Strategies From Community Life

While Philly AIMS has been contracted to distribute an evidence-based curriculum, the coaches and directors were excited about the digital tool’s potential, not as a means for them to push out content, but a platform for teachers to share their own experiences and solutions with each other.

Organizational Impact

This research was heavily influenced by Sabine Junginger’s theory Human-Centered Product for Organizational Change. My engagement began with periphery touchpoints, such as the service and digital tool. Engaging with coaches allowed for a joint exploration deeper into PhillyAIM’s values.

Co-design’s core principles (prioritizing participants’ needs, mutual learning, and sustainability) parallel consultee-centered consultation. The participatory process embedded these principles into Philly AIMS’s culture through a lived experience.

Shifting Culture

Co-design respects that people know best how to get their work done. From the start, I told coaches I would support their needs. The initiative supported the Spokesperson coach’s collaborative team vision. Centering inquiry around coaches‘ priorities means adopting their measurement of success. This process modeled strategies to elicit educators’ needs and started dialogue on how to measure achievement outside evidence-based data point.

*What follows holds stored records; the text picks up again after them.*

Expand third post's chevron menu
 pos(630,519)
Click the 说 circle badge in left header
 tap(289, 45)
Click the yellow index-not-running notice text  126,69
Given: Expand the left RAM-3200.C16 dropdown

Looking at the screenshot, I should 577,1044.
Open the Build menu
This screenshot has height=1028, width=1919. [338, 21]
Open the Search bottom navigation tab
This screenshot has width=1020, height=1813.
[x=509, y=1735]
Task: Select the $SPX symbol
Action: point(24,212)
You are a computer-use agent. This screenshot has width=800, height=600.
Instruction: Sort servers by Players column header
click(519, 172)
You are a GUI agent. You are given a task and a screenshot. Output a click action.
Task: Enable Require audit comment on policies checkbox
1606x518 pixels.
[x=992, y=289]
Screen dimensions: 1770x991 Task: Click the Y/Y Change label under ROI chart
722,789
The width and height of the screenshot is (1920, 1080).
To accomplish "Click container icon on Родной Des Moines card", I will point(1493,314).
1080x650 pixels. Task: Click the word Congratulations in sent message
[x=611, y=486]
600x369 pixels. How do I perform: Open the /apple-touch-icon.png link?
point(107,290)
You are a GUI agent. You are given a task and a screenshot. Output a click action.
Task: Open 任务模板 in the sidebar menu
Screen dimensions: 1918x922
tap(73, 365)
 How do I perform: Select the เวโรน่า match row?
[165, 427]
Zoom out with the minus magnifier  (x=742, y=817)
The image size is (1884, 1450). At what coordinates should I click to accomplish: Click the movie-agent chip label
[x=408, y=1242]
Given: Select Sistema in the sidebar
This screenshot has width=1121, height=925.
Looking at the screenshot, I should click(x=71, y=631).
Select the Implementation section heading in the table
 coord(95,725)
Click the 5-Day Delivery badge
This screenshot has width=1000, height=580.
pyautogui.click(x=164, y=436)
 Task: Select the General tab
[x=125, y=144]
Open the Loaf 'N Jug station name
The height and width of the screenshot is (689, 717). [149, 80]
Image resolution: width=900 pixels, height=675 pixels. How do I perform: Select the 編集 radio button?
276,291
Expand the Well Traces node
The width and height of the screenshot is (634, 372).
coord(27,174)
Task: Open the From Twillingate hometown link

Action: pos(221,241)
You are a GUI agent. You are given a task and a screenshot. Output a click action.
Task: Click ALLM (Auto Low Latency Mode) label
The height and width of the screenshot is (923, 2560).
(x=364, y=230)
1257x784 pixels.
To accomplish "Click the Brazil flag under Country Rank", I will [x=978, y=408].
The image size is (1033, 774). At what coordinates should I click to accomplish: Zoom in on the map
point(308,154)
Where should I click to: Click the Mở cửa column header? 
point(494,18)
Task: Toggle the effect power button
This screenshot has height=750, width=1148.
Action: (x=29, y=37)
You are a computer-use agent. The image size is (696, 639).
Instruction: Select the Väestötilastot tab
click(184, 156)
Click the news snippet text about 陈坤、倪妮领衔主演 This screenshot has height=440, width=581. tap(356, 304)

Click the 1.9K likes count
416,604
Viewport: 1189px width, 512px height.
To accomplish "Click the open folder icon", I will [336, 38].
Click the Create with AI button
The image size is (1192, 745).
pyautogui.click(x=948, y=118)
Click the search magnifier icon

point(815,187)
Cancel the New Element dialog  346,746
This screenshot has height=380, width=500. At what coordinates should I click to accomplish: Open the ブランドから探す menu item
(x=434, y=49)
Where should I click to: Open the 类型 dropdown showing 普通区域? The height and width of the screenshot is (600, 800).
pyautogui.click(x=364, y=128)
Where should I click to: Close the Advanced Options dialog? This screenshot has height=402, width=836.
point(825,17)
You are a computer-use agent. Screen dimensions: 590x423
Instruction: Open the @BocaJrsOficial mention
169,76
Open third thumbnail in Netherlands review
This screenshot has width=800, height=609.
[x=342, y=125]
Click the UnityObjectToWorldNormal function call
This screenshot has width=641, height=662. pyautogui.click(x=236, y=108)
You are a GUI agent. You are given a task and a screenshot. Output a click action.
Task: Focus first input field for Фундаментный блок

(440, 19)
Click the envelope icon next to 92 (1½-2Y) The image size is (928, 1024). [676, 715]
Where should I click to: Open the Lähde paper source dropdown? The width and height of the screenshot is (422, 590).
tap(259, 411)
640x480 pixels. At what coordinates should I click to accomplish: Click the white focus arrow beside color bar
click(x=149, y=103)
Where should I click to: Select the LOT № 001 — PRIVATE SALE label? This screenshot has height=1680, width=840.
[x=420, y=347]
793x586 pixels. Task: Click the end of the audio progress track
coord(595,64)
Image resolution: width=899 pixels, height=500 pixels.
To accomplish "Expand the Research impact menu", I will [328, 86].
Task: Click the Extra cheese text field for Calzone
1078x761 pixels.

“[The design process] has provided valuable insights to…how we think about our consultation to teachers.”—Spokesperson Coach


“[Michelle] has guided us through various strategies during coaches’ meetings to encourage equal participation and idea sharing in a meaningful way and has helped us to become more focused with our problem-solving efforts.”—Spokesperson Coach


It would be nice for us as a center to be implementing more of these practices and I’d love to learn more about the kinds of activities that might be helpful for us.”—Spokesperson Coach


Finally, I had a met with the directors proposing making coaches’ practice more central to the service. The Philly AIMS director later had a meeting with coaches encouraging them to rely more on their “clinical intuition.”

Discussion

“It’s great seeing the similarities between our two disciplines. It affirms what we’re doing.”—Philly AIMS Coach


Regardless, if the teacher is properly executing evidence-based practices or staying the following year, she chooses to be in that class now, and her presence alone means the world to her students. The coaches help because teachers, as people, matter in and of themselves. Similarly, the project’s turning point came when I began to regard coaches, not as a lever for the Philadelphia autism support community, but as people mattering in their own right.

Acknowledgement

I owe immeasurable thanks to my advisor Nassim Parvin for sharing this journey together. Her feedback, patience, and support has made this possible, and her compassion, dedication, and understanding has redefined mentorship for me.

Many thanks to the Philly AIMS coaches Zinnia Pitrowski, Diana Cooney, Meghan Kane, Rudy Calderon Jr., Jacquie Russo, Julie Caramanico, and Mina Kim for joining on this experimental journey. Thanks also to the Philly AIMS director, Dr. David Mandell and Erica Blanch who supported our efforts to inquire into their unique organizational processes and practices through design.